§ **WHAT THE EXERCISE ASKS**: Copy out all of the data word for word. Omit every picture.

BEGIN DATA SHOWN

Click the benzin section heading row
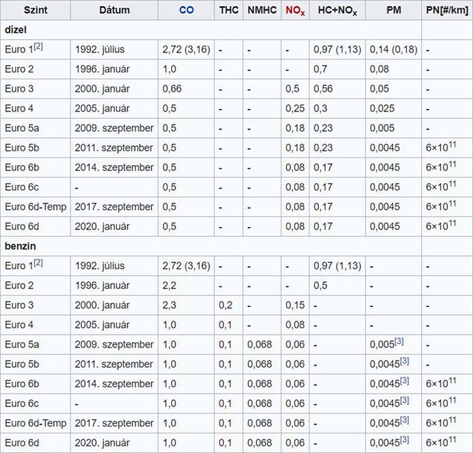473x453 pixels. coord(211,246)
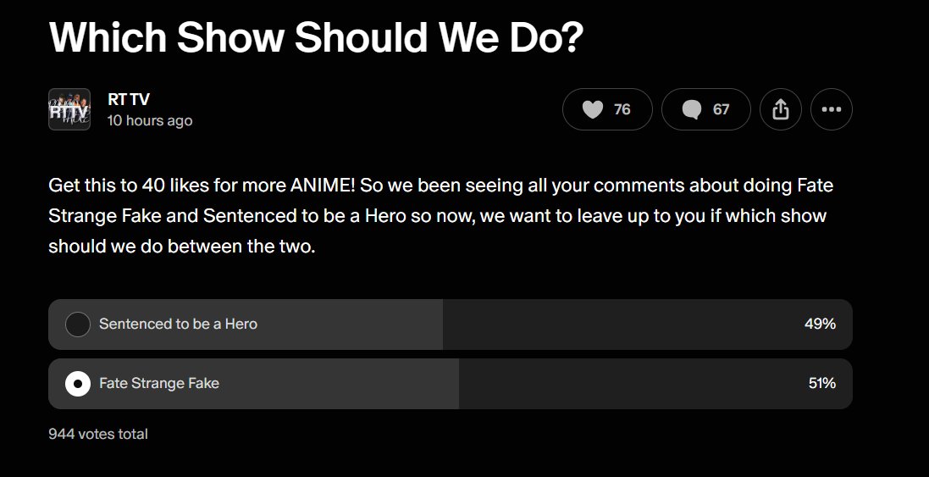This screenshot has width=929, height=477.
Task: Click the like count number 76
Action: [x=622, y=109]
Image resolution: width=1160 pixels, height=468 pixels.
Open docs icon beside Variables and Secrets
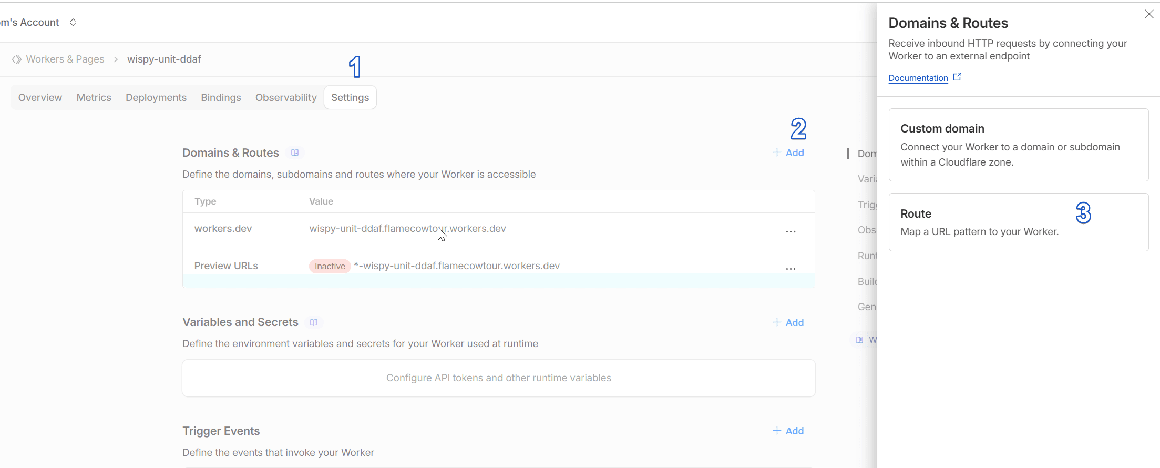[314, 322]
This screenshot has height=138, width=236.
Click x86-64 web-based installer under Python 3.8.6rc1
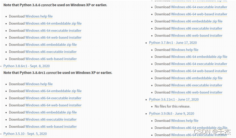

END DATA SHOWN

§ **WRITTEN SOLUTION**:
Click the benzin section heading row
473x453 pixels. coord(211,246)
This screenshot has width=929, height=477.
Task: Click the like count number 76
Action: [x=622, y=109]
Image resolution: width=1160 pixels, height=468 pixels.
Open docs icon beside Variables and Secrets
[314, 322]
This screenshot has height=138, width=236.
Click x86-64 web-based installer under Python 3.8.6rc1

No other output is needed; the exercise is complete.